(Stored data)
┌──
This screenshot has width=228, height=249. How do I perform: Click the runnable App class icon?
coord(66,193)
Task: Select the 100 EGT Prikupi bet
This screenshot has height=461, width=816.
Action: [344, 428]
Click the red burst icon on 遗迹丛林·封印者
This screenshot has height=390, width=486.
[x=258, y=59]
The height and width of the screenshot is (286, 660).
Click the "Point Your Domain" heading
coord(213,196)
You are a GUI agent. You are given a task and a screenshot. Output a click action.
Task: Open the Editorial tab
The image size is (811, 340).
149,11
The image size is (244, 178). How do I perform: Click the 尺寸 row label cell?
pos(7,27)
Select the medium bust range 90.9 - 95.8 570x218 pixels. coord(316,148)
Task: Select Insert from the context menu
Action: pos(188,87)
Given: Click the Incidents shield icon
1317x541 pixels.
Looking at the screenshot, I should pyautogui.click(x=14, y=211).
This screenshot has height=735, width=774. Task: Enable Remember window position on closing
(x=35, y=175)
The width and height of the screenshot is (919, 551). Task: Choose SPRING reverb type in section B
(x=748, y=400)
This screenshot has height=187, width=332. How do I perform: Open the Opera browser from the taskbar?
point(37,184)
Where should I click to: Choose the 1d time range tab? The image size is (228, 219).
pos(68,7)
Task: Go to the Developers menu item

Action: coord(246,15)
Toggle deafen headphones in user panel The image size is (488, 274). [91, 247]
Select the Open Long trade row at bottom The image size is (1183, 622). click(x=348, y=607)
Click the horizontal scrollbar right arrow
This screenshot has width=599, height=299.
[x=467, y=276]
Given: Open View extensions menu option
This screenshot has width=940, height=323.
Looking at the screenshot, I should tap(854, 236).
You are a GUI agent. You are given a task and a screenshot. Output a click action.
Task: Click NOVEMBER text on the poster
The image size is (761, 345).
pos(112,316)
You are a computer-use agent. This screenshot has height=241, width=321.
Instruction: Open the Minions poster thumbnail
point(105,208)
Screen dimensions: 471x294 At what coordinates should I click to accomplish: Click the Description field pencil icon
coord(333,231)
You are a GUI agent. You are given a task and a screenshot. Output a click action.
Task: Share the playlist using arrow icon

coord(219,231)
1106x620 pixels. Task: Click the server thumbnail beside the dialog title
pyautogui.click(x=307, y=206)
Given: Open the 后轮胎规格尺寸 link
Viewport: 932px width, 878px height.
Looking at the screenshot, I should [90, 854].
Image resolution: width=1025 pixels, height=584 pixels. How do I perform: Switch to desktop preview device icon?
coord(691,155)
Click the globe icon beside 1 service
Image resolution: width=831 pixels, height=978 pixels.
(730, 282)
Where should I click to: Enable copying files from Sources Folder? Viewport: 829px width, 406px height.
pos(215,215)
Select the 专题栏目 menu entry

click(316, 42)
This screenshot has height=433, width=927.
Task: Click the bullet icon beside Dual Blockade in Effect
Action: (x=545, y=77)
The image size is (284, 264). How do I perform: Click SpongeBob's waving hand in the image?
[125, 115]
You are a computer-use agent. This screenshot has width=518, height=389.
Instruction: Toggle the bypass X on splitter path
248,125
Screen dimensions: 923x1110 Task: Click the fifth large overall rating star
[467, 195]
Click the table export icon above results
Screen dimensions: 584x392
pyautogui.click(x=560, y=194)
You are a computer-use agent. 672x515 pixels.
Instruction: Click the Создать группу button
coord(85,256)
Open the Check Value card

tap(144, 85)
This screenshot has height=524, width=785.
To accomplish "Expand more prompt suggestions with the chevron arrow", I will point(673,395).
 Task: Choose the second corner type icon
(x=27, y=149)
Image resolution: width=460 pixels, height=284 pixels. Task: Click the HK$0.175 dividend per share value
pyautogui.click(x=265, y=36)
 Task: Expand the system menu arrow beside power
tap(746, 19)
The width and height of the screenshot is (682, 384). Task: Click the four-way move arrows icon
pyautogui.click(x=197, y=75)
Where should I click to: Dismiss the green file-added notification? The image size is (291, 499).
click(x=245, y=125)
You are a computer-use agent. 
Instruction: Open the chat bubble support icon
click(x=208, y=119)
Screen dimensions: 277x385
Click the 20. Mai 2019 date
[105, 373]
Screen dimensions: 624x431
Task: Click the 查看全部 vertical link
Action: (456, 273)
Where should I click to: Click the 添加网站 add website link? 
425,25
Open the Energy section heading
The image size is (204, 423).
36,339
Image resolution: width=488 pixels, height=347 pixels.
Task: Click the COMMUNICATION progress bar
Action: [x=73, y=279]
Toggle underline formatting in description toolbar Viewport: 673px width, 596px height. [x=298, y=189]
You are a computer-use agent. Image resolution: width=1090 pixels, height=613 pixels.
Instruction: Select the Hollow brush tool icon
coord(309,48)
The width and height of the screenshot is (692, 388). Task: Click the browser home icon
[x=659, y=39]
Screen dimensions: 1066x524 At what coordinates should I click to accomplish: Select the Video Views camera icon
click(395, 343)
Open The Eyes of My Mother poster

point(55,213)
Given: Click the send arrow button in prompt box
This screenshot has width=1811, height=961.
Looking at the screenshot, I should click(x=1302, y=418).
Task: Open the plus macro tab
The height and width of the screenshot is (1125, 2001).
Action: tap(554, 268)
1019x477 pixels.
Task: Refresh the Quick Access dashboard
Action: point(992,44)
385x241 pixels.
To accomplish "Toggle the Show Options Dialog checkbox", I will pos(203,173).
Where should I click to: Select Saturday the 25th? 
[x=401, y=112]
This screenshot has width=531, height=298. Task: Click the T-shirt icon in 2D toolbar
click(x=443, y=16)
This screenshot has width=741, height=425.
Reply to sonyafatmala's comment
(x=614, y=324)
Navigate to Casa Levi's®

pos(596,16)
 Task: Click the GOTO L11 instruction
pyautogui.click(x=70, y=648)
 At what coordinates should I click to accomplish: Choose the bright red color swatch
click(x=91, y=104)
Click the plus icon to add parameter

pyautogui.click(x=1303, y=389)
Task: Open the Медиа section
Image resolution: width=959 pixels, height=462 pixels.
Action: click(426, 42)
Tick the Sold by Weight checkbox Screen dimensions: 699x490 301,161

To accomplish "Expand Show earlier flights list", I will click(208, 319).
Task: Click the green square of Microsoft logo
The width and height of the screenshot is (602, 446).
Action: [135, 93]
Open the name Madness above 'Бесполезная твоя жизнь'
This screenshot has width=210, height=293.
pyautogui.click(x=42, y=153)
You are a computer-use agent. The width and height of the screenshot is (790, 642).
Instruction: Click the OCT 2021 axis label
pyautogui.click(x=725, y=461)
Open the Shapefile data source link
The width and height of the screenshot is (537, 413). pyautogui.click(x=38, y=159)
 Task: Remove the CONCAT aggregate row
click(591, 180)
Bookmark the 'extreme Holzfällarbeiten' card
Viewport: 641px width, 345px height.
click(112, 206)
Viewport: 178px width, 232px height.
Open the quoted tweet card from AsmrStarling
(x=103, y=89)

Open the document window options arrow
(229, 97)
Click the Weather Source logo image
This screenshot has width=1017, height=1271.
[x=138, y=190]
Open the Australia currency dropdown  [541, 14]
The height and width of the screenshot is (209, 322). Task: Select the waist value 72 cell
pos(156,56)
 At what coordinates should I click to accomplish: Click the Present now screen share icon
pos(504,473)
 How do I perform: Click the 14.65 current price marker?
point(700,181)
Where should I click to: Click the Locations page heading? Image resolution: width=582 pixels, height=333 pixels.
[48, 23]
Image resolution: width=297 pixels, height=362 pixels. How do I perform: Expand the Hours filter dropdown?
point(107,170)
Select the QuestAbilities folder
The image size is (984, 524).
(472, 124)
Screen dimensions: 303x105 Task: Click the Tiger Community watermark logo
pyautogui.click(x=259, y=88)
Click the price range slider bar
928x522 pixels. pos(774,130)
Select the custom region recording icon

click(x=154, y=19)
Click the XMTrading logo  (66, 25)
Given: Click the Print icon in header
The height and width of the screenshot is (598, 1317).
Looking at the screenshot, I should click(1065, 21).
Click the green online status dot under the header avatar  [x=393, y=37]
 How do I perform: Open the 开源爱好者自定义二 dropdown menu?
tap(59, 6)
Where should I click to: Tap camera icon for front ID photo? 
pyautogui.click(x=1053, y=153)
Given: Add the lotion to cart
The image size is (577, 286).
└──
> **WORK ITEM**: Going through the data, count each line where the word "checkbox" appears, and state only the total.

> **RESPONSE TO THIS EXERCISE**: 2